(Data provided begins)

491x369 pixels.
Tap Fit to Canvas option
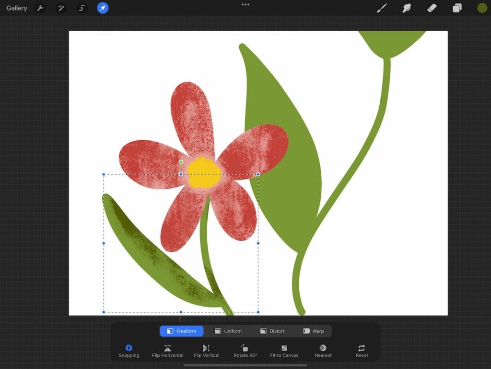coord(284,350)
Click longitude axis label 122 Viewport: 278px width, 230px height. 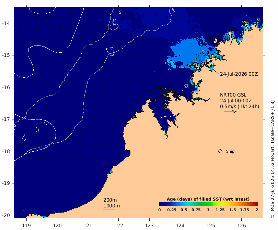pyautogui.click(x=118, y=226)
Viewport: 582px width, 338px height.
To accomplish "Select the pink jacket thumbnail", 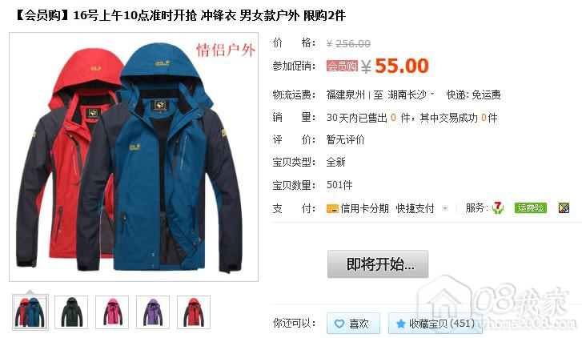I will click(112, 312).
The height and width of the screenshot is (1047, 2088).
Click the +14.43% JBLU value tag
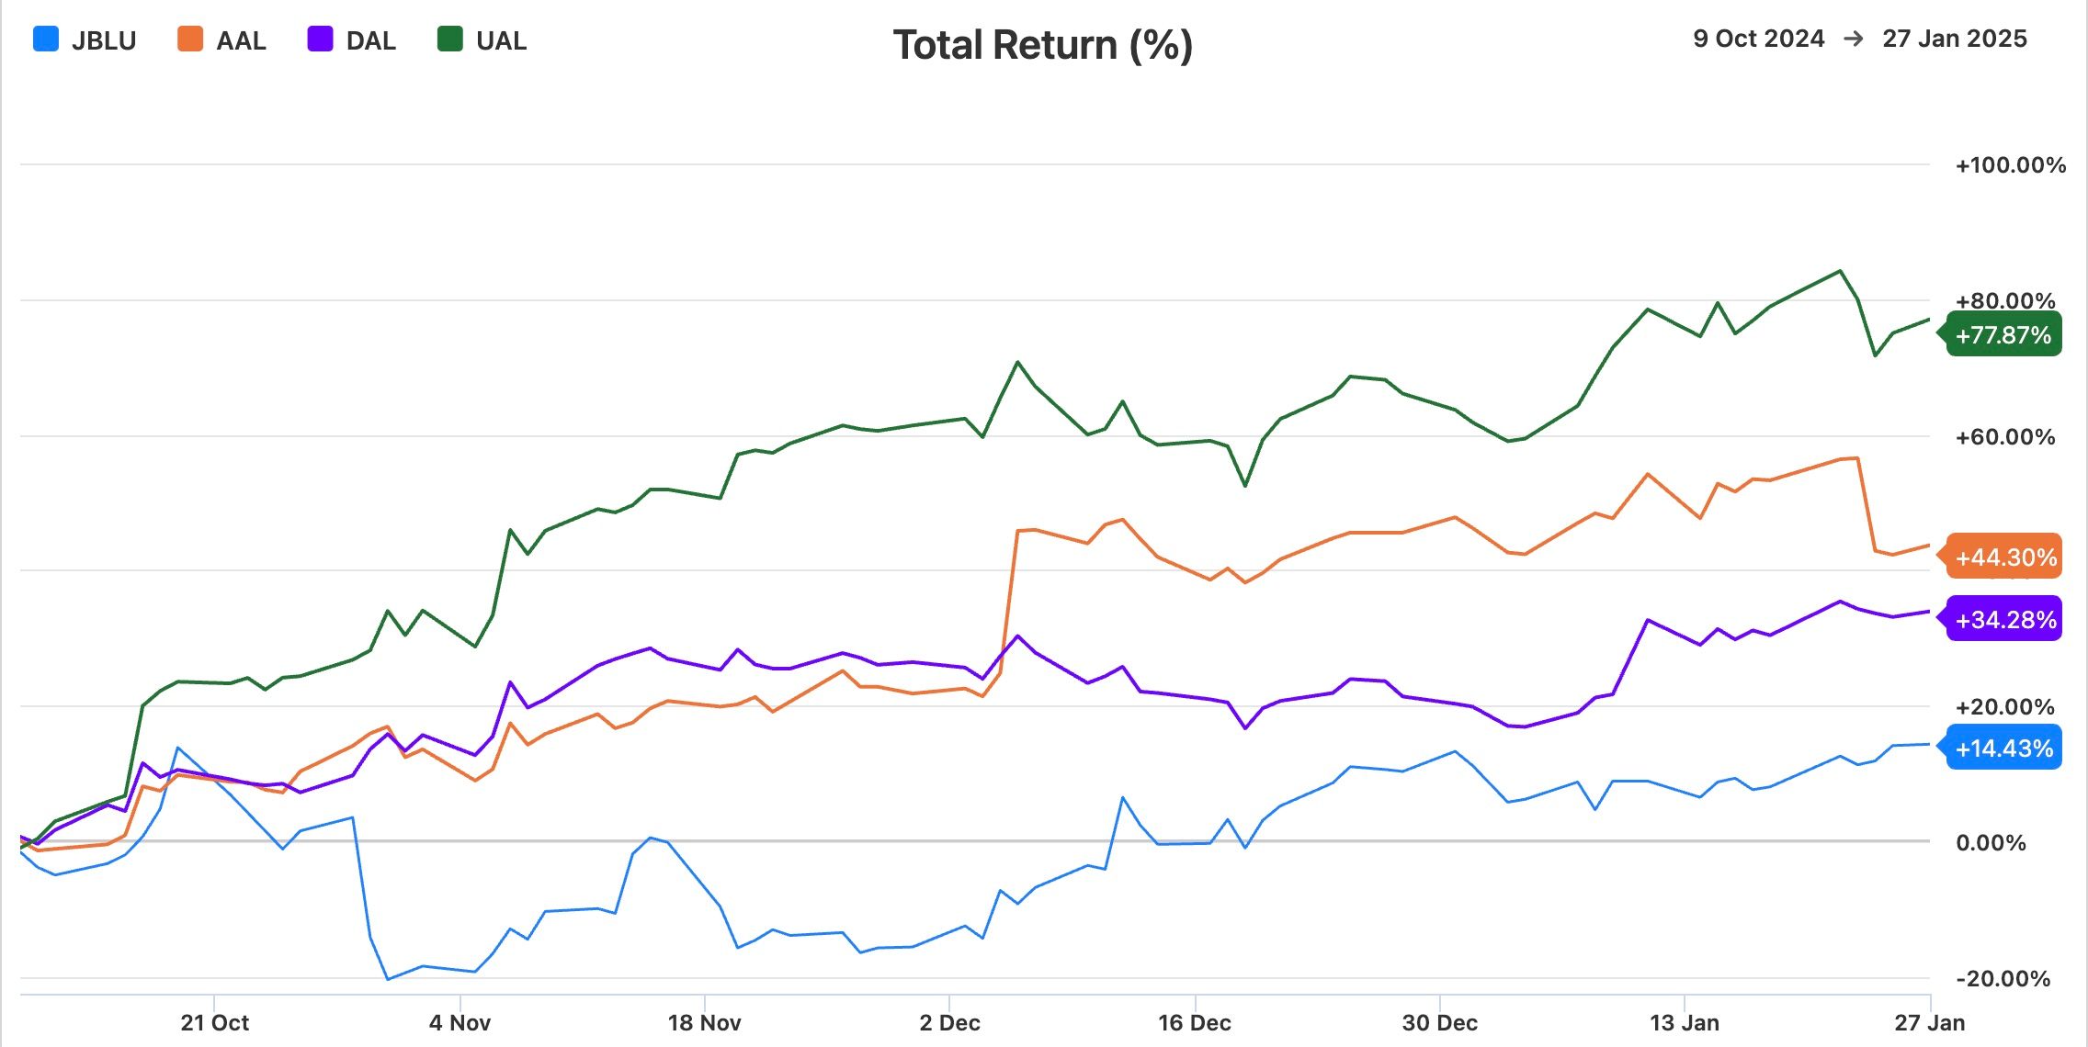click(x=2003, y=748)

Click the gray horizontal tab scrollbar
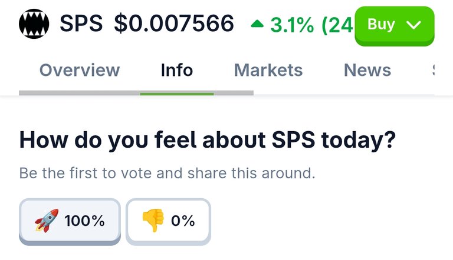[136, 93]
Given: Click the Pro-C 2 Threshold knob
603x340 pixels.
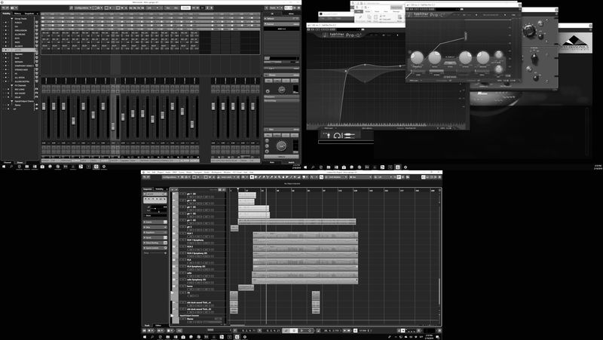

(Data provided ends)

## Requirement
Leave every picture out and copy precisely the lines from the one containing "Given: Click the Pro-C 2 Threshold knob" through the last line of the data above, both ends included.

## Output of the exercise
Given: Click the Pro-C 2 Threshold knob
603x340 pixels.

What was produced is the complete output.